Iranian ex-Bundesliga professional Ali Daei says he has declined an invitation from FIFA to the World Cup in Qatar. “In these days when most of us are not doing well, I have declined the official invitation from FIFA and the Qatar Football Association to take my wife and daughters to the World Cup,” the 53-year-old wrote on Monday Instagram. “I want to be with you in my country and offer my condolences to all the families who have lost loved ones these days,” Daei said. “Hoping for good times for Iran and Iranians.”
Tehran-born journalist Golineh Atai tweeted a picture of Daei at night in front of a hospital on Monday afternoon. She wrote: “As if to say: I’m here. My eyes do not miss any injustice.” Atai wrote that the political prisoner Hossein Ronaghi was taken to the hospital. “Demonstrators who gathered there were shot at,” she said in her tweet.
Daei is a football folk hero in Iran. From 1999 to 2002 he played for Hertha BSC, before that he was also active in Germany with Arminia Bielefeld and FC Bayern Munich. After the nationwide protests broke out in Iran in mid-September, Daei, along with other former soccer professionals such as Ali Karimi and Mehdi Mahdavikia, showed solidarity with the demonstrators. It was initially unclear whether Daei should have been allowed to leave the country at all because of his declarations of solidarity, as was recently reported. Iran will play their first Group B World Cup game next Monday against England.
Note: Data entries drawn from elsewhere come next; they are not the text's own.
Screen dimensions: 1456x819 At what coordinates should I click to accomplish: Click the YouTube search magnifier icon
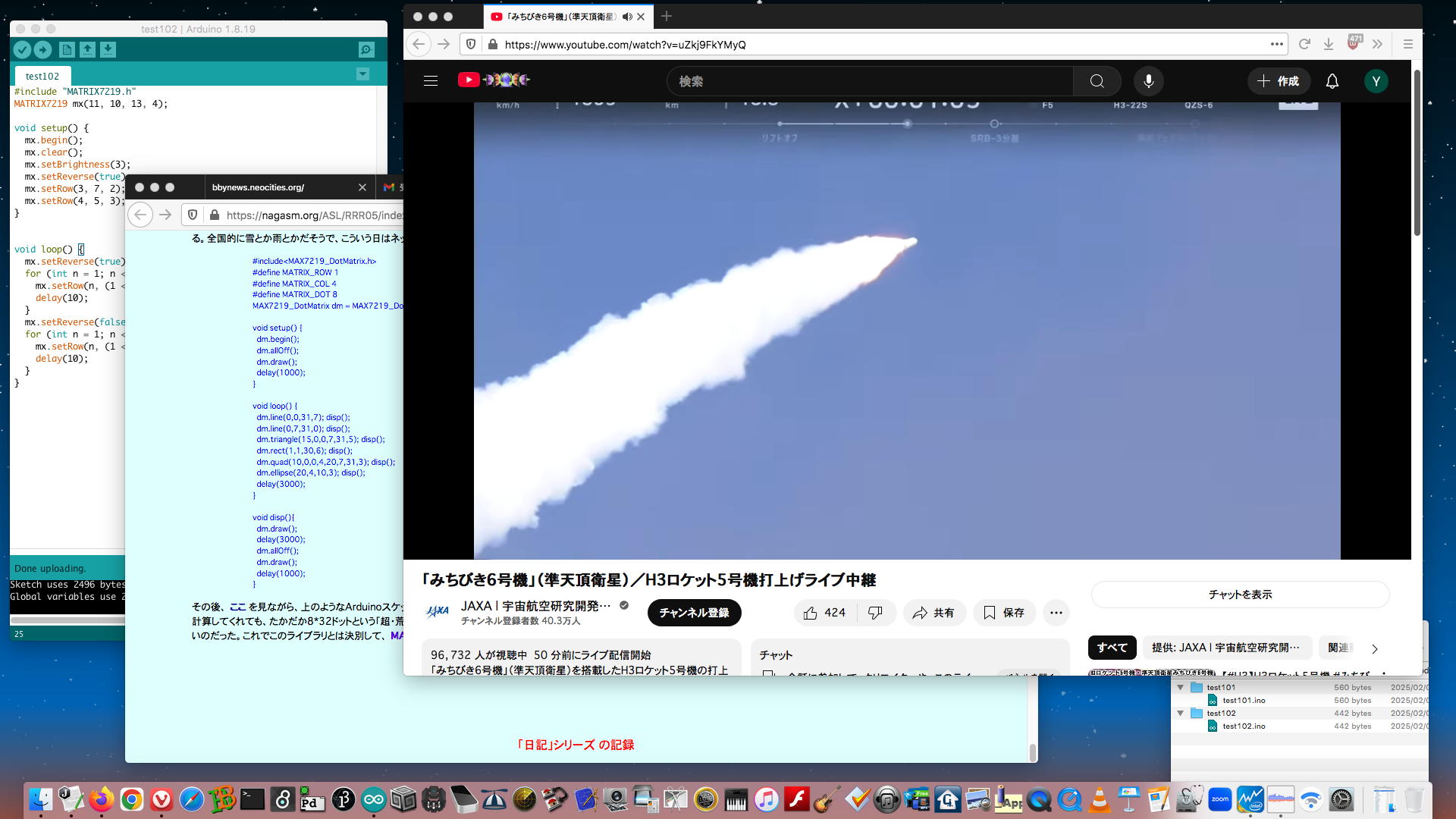tap(1097, 81)
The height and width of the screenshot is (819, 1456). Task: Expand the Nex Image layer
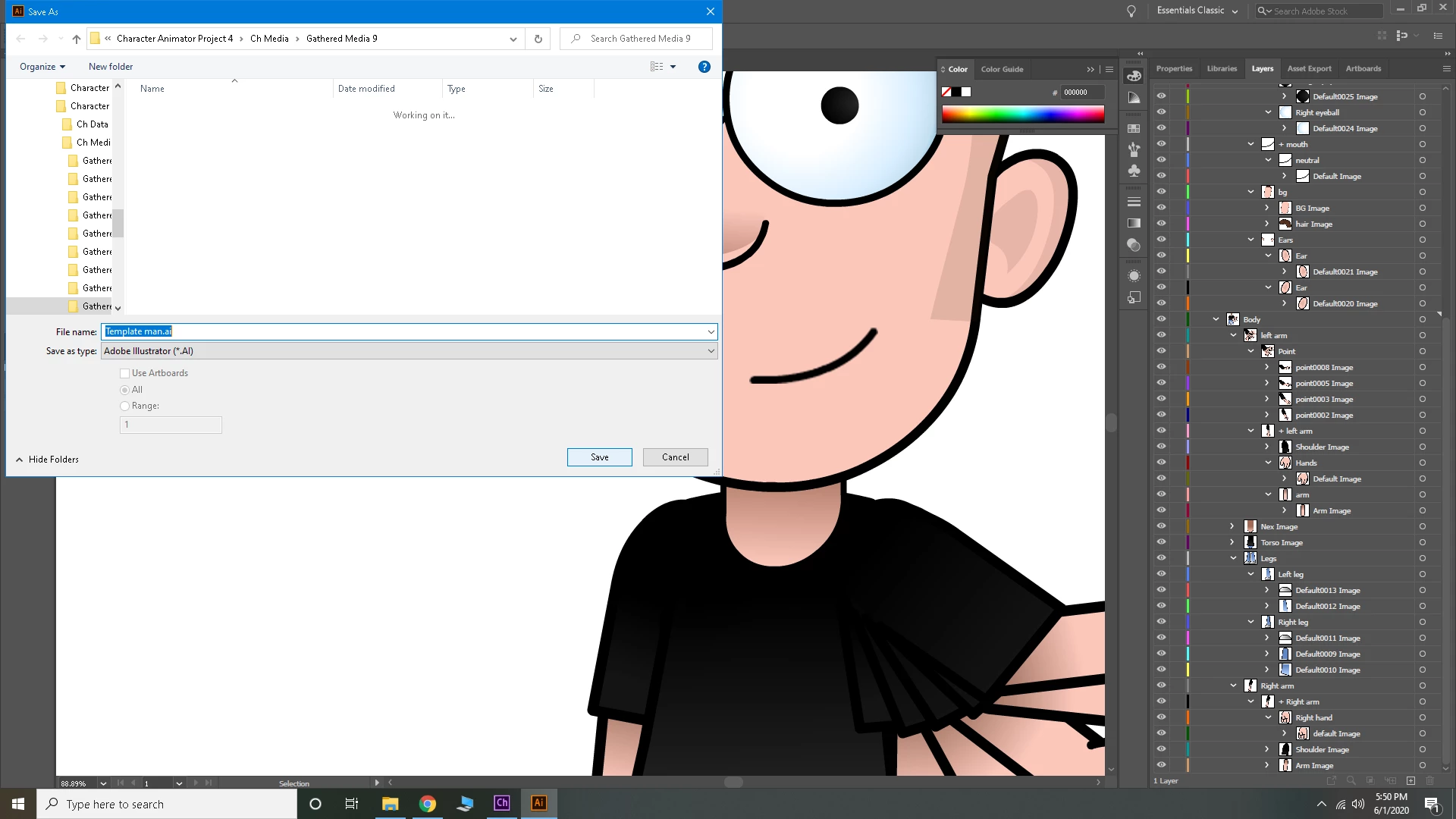[x=1232, y=526]
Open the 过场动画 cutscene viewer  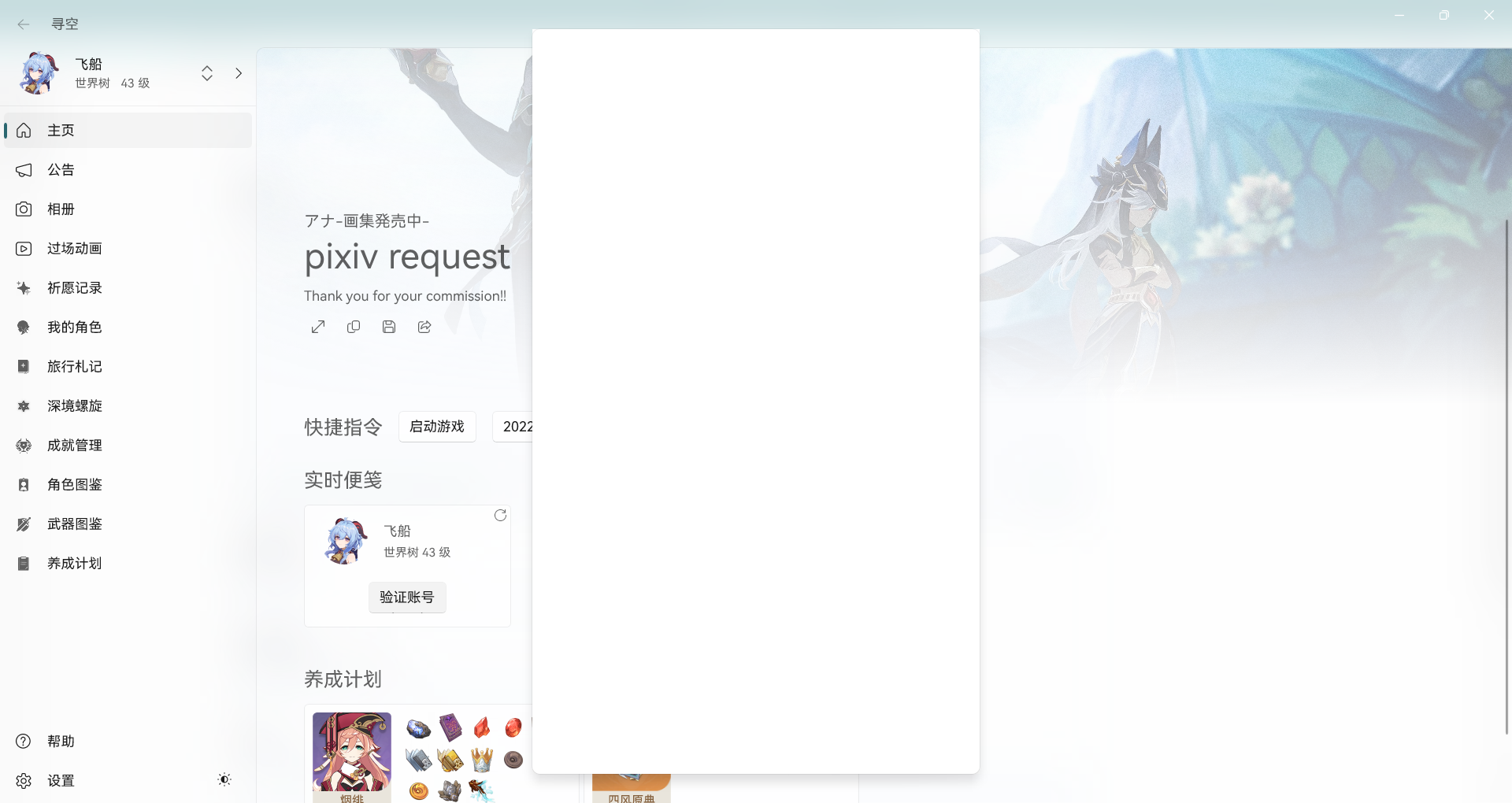73,248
The violent crackdown by Iranian security forces against the system-critical protests had recently triggered discussions about excluding the Iranian national team from the World Cup. However, many Iranians hope that the football professionals will use the World Cup in the Gulf Emirate of Qatar for solidarity actions. The protests were triggered by the death of the young Iranian Kurd Mahsa Amini in police custody on September 16. The Morality Police had arrested her for violating the Islamic dress code.